▶ [TASK BRIEF]: Could you please return each line of the data that has the word "will"?

▶ [GIVEN INFORMATION]:
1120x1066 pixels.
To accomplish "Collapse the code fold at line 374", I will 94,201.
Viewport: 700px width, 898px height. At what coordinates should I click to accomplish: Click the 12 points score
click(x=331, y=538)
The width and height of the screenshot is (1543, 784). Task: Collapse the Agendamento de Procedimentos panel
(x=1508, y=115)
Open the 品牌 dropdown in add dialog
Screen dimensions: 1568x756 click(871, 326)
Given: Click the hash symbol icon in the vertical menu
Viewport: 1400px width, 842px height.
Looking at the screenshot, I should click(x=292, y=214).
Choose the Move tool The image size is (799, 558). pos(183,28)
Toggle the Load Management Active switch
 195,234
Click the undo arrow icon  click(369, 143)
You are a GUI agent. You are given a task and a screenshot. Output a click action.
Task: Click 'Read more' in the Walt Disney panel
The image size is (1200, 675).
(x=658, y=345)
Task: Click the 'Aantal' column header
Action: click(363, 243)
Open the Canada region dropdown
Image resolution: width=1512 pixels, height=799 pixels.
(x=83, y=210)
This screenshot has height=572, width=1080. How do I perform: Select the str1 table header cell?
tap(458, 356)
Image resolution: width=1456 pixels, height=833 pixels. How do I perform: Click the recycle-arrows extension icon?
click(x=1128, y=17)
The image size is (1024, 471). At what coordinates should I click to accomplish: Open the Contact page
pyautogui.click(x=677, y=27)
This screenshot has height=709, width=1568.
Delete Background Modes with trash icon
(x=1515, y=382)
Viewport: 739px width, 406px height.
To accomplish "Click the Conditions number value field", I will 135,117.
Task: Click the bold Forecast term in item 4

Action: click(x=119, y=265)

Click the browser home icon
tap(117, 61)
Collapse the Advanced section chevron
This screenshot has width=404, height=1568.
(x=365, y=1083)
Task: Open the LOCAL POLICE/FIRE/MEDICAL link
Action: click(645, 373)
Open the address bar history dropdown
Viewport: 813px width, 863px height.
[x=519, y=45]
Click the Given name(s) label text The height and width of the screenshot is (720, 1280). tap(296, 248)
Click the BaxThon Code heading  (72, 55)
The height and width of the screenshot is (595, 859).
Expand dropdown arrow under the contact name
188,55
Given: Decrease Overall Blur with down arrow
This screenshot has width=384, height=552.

▶ [EXERCISE RESPONSE]:
To accomplish "Collapse the code fold at line 374", I will 94,201.
To accomplish "Click the Conditions number value field", I will 135,117.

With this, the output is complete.